You can’t call a system secure unless it’s really secure. Any application that does validation on the client side of the browser can’t afford to bypass it on the server side because someone can always programatically post invalid data. Long back when the app servers and http sessions were just coming up, a few e-commerce applications implemented shopping carts and item pricing using html form hidden variables and got hacked.

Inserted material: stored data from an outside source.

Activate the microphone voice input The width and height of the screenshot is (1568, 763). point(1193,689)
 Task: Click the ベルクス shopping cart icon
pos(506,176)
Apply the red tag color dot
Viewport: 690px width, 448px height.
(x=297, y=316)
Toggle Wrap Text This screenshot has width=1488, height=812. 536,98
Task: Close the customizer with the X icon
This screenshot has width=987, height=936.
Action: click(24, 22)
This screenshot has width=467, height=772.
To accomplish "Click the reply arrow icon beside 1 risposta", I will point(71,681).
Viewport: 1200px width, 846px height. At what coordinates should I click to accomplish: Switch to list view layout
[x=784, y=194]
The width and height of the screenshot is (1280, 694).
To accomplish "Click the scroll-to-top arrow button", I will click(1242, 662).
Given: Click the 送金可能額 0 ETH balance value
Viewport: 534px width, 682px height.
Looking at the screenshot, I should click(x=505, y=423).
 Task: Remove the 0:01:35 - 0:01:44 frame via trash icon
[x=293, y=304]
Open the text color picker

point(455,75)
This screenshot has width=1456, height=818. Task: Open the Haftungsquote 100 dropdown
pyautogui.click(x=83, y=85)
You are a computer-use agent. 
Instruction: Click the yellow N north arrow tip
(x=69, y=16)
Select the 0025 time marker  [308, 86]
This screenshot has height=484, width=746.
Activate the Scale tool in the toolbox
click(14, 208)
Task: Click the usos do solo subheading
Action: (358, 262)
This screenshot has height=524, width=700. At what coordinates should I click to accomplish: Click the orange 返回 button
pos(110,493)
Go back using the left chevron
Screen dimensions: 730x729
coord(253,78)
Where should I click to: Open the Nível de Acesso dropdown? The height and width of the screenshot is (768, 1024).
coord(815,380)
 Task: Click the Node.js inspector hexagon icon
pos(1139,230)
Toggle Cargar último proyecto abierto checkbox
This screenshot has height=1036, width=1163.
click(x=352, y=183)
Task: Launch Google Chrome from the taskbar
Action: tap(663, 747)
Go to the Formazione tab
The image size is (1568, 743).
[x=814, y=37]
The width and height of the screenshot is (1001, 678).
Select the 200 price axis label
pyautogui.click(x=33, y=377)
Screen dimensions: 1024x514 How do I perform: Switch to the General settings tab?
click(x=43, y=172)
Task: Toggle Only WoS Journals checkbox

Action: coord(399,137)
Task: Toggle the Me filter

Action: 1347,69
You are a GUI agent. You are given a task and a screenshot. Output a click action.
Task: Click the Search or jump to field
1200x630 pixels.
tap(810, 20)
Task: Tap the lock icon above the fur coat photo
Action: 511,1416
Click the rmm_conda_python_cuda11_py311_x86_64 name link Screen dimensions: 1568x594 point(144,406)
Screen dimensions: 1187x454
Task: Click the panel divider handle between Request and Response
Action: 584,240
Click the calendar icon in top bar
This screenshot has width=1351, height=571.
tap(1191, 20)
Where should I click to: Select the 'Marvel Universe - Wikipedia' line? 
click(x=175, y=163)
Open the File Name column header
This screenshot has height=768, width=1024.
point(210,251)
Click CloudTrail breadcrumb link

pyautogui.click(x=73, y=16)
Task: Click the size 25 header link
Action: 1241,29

Anyway, I am trying to understand the security aspect of using Amazon S3, Amazon’s Simple Storage Service. When a system stores a resource locally, it has the control over serving the resource by authenticating the user. However, when using Amazon S3, this is usually not the case. That is, the very reason most people want to use Amazon S3 is for scalability. This can be achieved only if the url points directly to the Amazon S3 servers itself rather than pointing to your own server. If the url is routed through your own server, then you can do a server-side fetching of the resource stored in Amazon S3 after authenticating the user and then send it. But that defeats the purpose completely since your server becomes a bottleneck. Also, in that case, why store it in S3 and not locally?
Amazon S3 offers query-string authentication mechanism. This passes 3 additional URL parameters, your Amazon Web Services Access Key, Expiration and the Signature which is encrypted string of the resource url and a few other details. This guarantees that a resource is not accessible unless the signature is available, but the moment the url is given to one, and anyone else with an access to the url (which can happen in various ways) can also access the resource. So, essentially there is no user level security. The expiration field (which is also part of the signature, encrypted and safe) offers some level of defense, but still may not be good enough for certain class of secure applications.
So, it’s important to understand the limitations of using an OnDemand Service for powering up your applications. Amazon S3 as a personal backup drive is no brainer. Similarly, using it for completely public access also is no issue. Just those applications that require a tight security based on user (and not just based on the resource itself), can’t make use of S3. This issue is not specific to Amazon S3. Any service, with simple operations as those available in Amazon S3 WebServices will have this issue.